Marc Fernandez, directeur de la stratégie chez Neurologyca Science & Marketing SL, a formulé le problème en termes de confiance à long terme. « Maintenir le cap sur les restrictions va coûter cher (pour Anthropic) à court terme », a-t-il déclaré, mais des limites claires peuvent indiquer la fiabilité dans des environnements à enjeux élevés. « Au fil du temps, ce type de fiabilité devient un énorme avantage concurrentiel. »

Linthicum convient que la cohérence est importante. « De nombreuses entreprises clientes veulent savoir qu'un fournisseur a des valeurs claires et qu'il les respectera sous pression », a-t-il déclaré.
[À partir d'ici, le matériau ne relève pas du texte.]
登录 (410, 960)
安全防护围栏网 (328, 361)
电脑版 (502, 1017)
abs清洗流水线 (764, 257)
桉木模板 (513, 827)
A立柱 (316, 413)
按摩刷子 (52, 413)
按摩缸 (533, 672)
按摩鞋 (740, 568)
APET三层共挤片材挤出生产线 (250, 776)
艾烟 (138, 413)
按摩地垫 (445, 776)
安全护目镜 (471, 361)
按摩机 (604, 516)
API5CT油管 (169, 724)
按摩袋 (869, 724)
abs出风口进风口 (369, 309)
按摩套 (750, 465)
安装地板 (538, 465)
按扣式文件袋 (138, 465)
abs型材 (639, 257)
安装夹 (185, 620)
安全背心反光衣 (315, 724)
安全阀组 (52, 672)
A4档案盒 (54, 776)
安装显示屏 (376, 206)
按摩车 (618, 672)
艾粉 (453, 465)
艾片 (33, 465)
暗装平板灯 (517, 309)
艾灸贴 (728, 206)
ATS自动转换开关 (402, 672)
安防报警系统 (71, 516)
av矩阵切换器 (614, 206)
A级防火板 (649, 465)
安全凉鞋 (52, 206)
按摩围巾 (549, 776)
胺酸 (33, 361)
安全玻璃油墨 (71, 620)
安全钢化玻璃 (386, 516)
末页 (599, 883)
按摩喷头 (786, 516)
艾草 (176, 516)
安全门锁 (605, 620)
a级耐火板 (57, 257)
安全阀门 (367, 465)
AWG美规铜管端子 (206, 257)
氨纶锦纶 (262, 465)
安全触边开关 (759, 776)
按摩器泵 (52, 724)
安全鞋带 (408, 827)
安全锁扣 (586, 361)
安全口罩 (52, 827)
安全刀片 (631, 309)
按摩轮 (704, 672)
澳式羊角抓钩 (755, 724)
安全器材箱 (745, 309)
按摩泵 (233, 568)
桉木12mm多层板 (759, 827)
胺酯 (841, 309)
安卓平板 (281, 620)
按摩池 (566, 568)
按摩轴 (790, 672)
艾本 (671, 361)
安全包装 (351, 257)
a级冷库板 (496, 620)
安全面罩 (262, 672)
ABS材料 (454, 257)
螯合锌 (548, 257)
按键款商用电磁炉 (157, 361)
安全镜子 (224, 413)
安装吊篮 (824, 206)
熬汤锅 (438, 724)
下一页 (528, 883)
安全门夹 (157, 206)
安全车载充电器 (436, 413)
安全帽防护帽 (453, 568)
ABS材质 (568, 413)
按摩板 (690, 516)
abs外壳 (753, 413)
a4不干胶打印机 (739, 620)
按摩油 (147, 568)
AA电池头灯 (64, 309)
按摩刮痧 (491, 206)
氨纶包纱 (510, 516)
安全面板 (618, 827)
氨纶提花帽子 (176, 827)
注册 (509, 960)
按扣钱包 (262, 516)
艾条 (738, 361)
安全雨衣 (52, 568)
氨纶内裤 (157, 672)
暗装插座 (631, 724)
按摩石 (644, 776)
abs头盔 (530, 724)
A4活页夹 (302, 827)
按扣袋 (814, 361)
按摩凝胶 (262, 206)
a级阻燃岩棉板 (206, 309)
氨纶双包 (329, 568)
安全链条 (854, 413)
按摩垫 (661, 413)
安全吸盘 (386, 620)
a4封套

La position d'Anthropic pourrait ainsi la rendre « plus attractive pour de nombreux clients, pas moins », à condition que ses politiques soient clairement définies et appliquées de manière cohérente.

Howden d'Info-Tech a également souligné le facteur confiance, notant que le maintien des restrictions « a probablement profité à Anthropic, une industrie qui n'a pas toujours été bâtie sur la confiance et l'honnêteté ».

Divergence en matière de gouvernance

Certains observateurs ont déclaré que le différend reflète une incompréhension plus profonde de ce que sont les systèmes d’IA et de la manière dont ils devraient être gouvernés.

Le directeur général d'Anaconda Inc., David DeSanto, a noté dans un article sur LinkedIn que le Pentagone semble traiter l'IA comme « la prochaine version de Microsoft Excel – un outil que vous achetez, possédez et utilisez comme vous le souhaitez », a-t-il déclaré. « Mais ce n'est pas ce qu'est cette technologie. »

Contrairement aux feuilles de calcul, les systèmes d'IA sont capables de « jugement et d'action autonome », ce qui nécessite de nouveaux cadres de gouvernance qui ne peuvent pas être adaptés aux modèles d'approvisionnement et de surveillance existants. Cet écart, a déclaré DeSanto, est évident non seulement au sein du gouvernement mais aussi dans toutes les entreprises, où les dirigeants supposent souvent qu'ils peuvent « intégrer l'IA à l'infrastructure existante et comprendre plus tard les choses difficiles comme les responsabilités de gouvernance ».

Steve Croce, directeur technologique d'Anaconda Field, a mis en garde contre la « normalisation de la déviance », ou la tendance des organisations à baisser la garde tant que les systèmes continuent de fonctionner sans défaillances évidentes.

« Lorsque des entreprises comme Anthropic commencent à abaisser leurs normes de sécurité, cela crée un précédent », écrit-il. Les entreprises doivent donner la priorité à la « souveraineté de l’IA », ou à la capacité de définir et d’appliquer leurs propres garde-fous, plutôt que de s’appuyer sur des fournisseurs externes.

Implications pour l'entreprise

Au-delà des dimensions éthiques et politiques, le conflit anthropique est susceptible de contraindre les organisations à faire face à des défis pratiques liés à l’adoption de l’IA, note Gartner.

Contrairement aux logiciels de productivité, le remplacement d’un modèle ne consiste pas simplement à changer de back-end. Cela nécessite souvent de requalifier des flux de travail entiers, de recycler les systèmes et de recalibrer les références de performances. « Un échange forcé de modèle n'est pas seulement une tâche de vérification », a noté la société. « C'est une requalification du système dépendant de l'IA. »

Cela crée un paradoxe : les organisations qui investissent massivement dans l’optimisation des flux de travail basés sur l’IA peuvent atteindre une productivité plus élevée, mais sont confrontées à de plus grandes perturbations lorsque des changements de politique les obligent à changer de fournisseur.

En conséquence, Gartner recommande aux responsables de l'ingénierie de traiter « la volatilité des fournisseurs comme un risque immédiat de continuité » et de concevoir des systèmes axés sur la portabilité, la modularité et la substitution rapide.

Il est clair que l’IA n’est plus seulement une question technique mais un défi de gouvernance qui touche à la stratégie commerciale, à la sécurité nationale et aux valeurs sociétales. L’issue de ce différend contribuera probablement à façonner la manière dont ces priorités souvent concurrentes seront équilibrées dans les années à venir.